Multilineage differentiation of hES cell-derived retinal progenitors. (A) Two levels of Pax6 expression in these cells. Progenitors express lower levels of Pax6, whereas differentiating ganglion and amacrine cells express high levels of Pax6 and coexpress Hu C/D (green, B). (C and D) Similar pattern of Pax6 and Hu C/D expression in dissociated 78-day human fetal retinal cultures for comparison. (E and F) Human ES cells in RD conditions label for neurofilament-M (E) and Tuj-1 (F). (G and H) A cell expressing S-opsin in UV and Nomarski optics, respectively. (L) Cells labeled with the rod photoreceptor marker Rho-4D2 (rhodopsin). Many cells express the rod photoreceptor specific transcription factor, Nrl (red, I) or pan-photoreceptor marker, Crx (red, J); nuclei are also labeled with DAPI (blue). (K) Cell labeled with bipolar cell marker PKCα (red) with the nuclei labeled with DAPI (blue). In A–K, an arrow marks and labels cell in the field, whereas an arrowhead indicates a cell not expressing that protein. (M) Comparative QPCR analysis of expression of various genes between a 91 day human fetal retina and hES cells after 3 weeks under RD conditions, showing the correlation between hES cell derived retinal cells and retinal cells isolated from fetal human retina. (N) QPCR analysis of retinal differentiation genes (n = 3).

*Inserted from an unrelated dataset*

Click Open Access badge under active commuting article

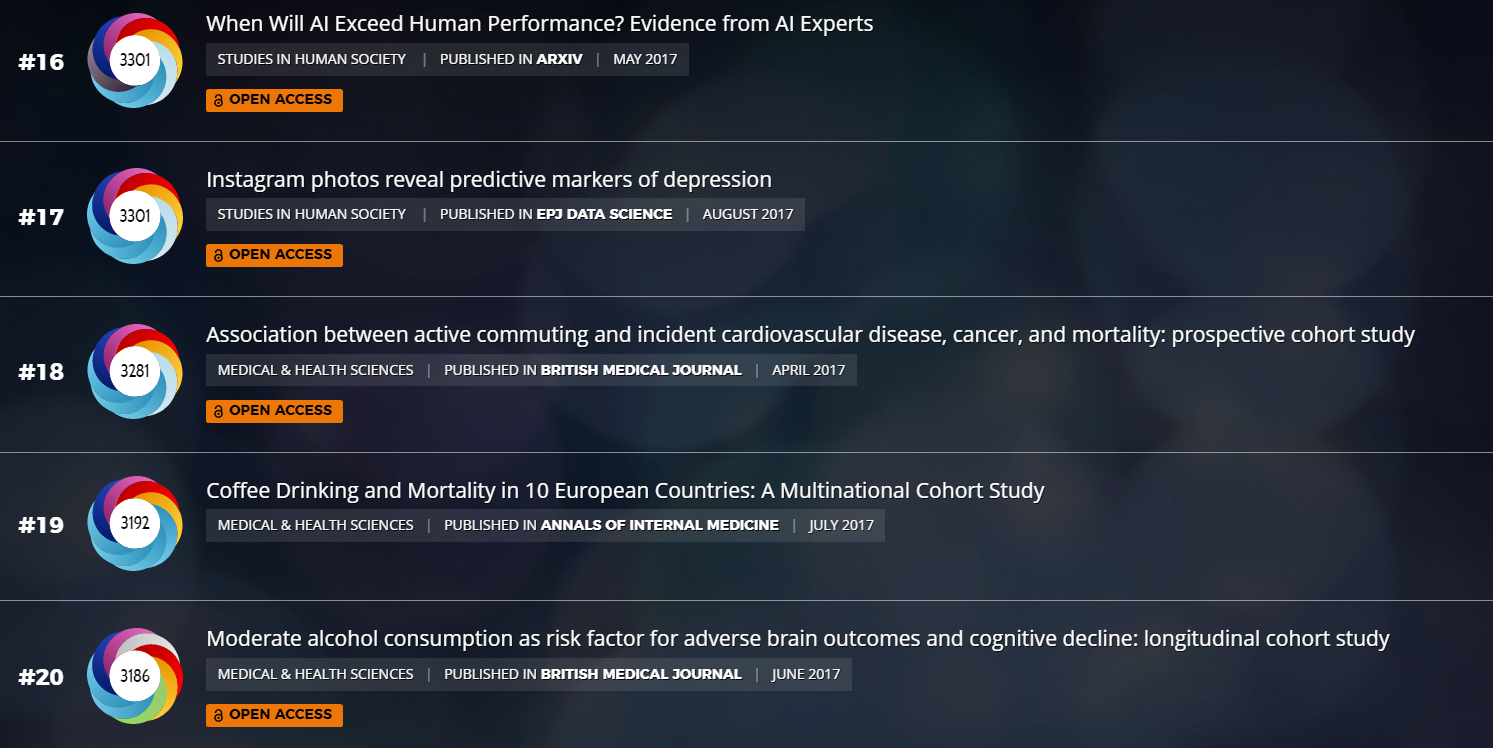(274, 411)
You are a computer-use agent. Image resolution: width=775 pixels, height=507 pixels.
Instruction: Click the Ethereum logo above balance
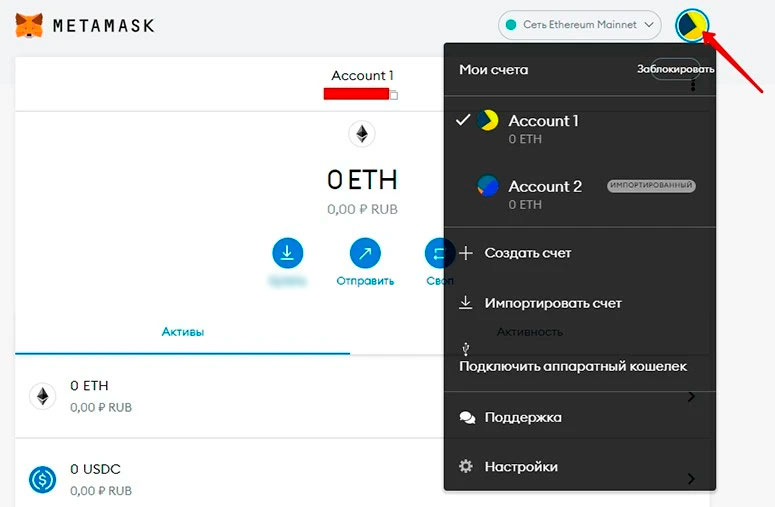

The graph shows a steady increase in retinal neuronal markers Crx, Math5, S-opsin, rhodopsin, recoverin, and PDE-β over the 3 weeks of induction.

Fig. 3.

Glutamate and NMDA induced calcium changes in hES cell-derived retinal neurons. (A) Oregon Green BAPTA-1 a.m. loading of the hES derived neurons. (B) The same cells at baseline using a rainbow LUT palette. (C) The same field of cells is shown immediately following application of 1 mM glutamate. Arrows in A–C indicate a cell with large calcium transient after application. (D) The calcium change in the same cell expressed as a pseudoratio of fluorescence change expressed as a % ΔF/F₀ over time. (E) A similar calcium change in a cell stimulated with 1 mM NMDA in the presence of 1 mM glycine, again expressed as a pseudoratio of fluorescence change. In each case at least four different preparations were analyzed (n = 4). (F and G) Cells with neuronal morphology and expressing internexin (green) show punctuate labeling with synaptophysin (red) antibody, a protein expressed in synapses.

Fig. 4.

Explant coculture of hES-derived retinal progenitors with retinas of Aipl1^−/− GFP mice. (A) The mouse retina in green (GFP) with the outer nuclear layer missing (degenerated). Many of the hES cells express Pax6. (B) An enlarged view of boxed area in a. (C–F) Recoverin expression, a marker of photoreceptors, in the cocultures. (C) A merged view of D and E, where D is showing mouse cells expressing GFP and E shows recoverin expression in a number of hES cell-derived neurons. Some mouse bipolars show recoverin and GFP co-expression. (F) A higher magnification of the region identified by the arrow in C–E showing recoverin expressing hES cell-derived retinal neurons. (G) Confirmation of the identity of the recoverin (red) expressing cells in hES region using colabeling with human specific nuclear marker (blue). (H) Graph showing number of recoverin expressing hES cell-derived neurons per section (n = 3; mean ± SEM) from cocultures with wild-type mice expressing GFP and Aipl1^−/− GFP mice. (I) Transplanted human cells expressing rod photoreceptor marker, Rho-4D2. (J) Transplanted human cells expressing another rod photoreceptor specific marker, Nrl.